Assigned task —
Set out exactly, and only, the lines running from the one containing "The width and" to the bottom of the listing below; pictures stay out.

Input records —
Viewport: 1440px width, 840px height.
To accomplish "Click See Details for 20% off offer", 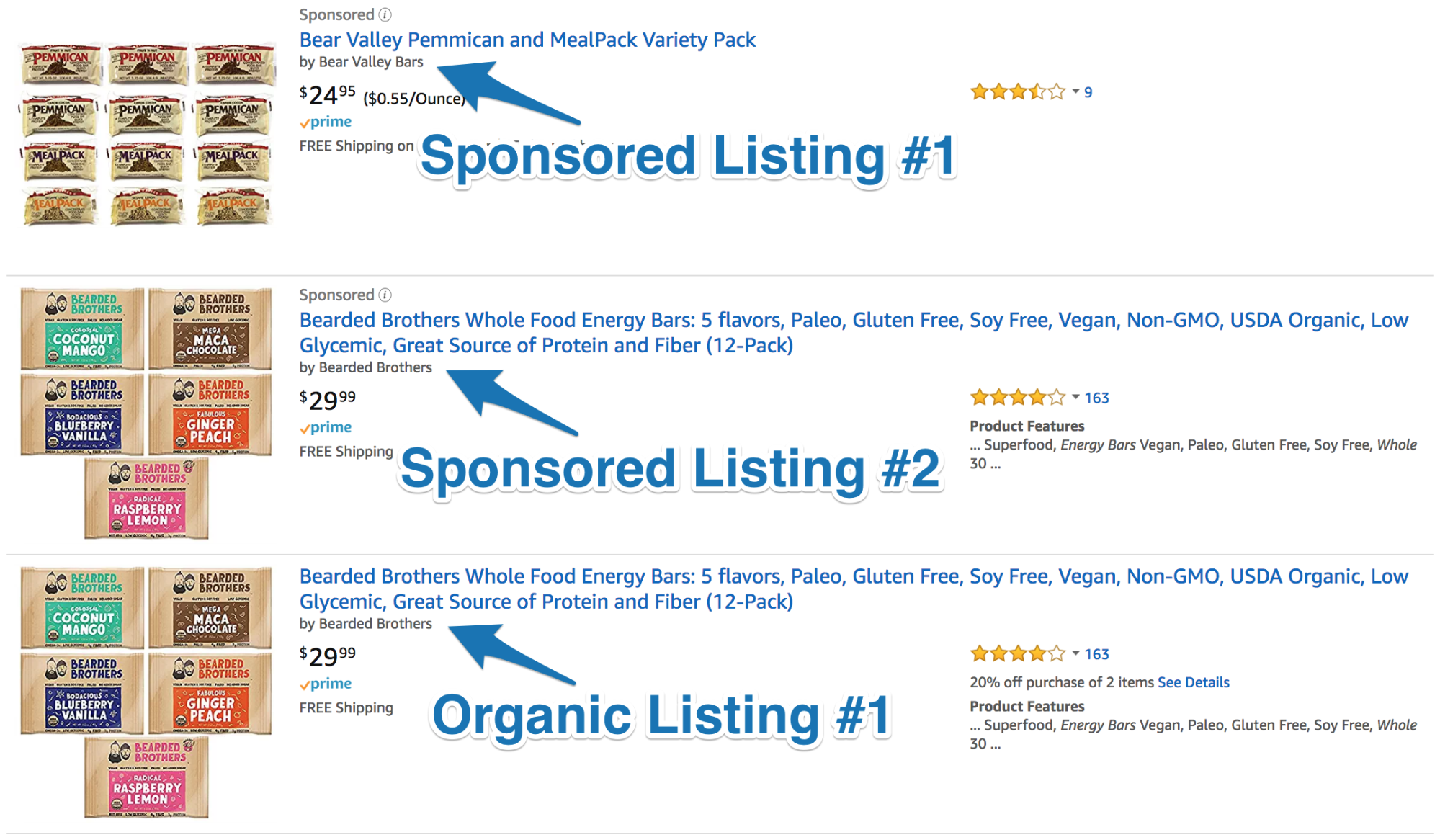I will (x=1193, y=682).
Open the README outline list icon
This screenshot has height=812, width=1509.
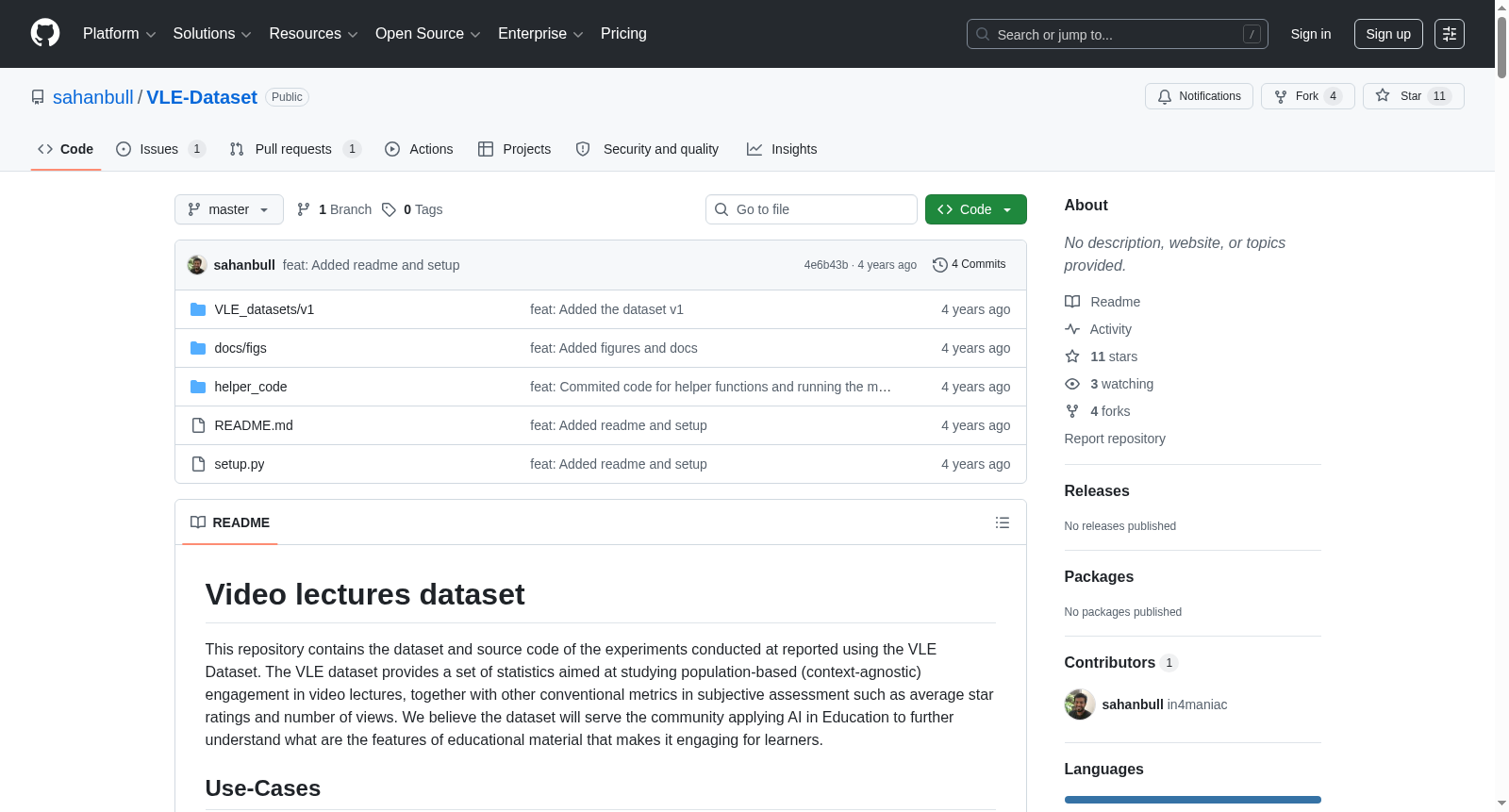tap(1003, 522)
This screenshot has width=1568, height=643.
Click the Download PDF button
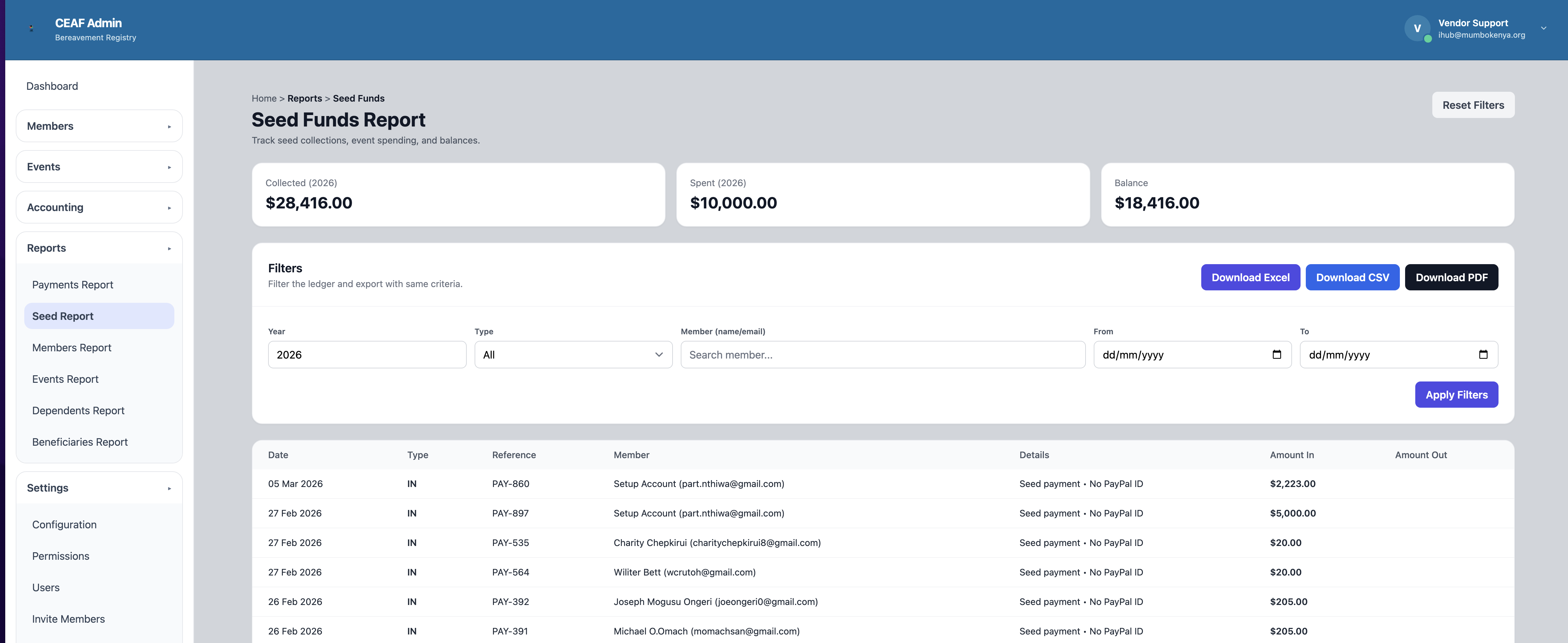click(x=1451, y=277)
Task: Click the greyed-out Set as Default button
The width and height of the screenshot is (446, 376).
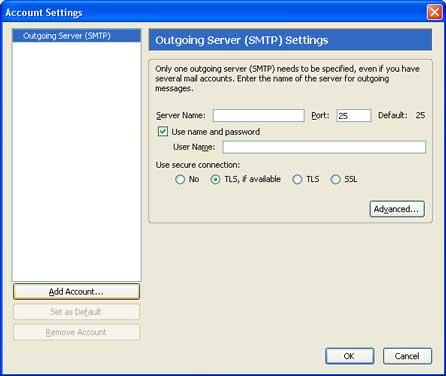Action: [x=76, y=312]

Final answer —
The width and height of the screenshot is (446, 376).
Action: [x=76, y=312]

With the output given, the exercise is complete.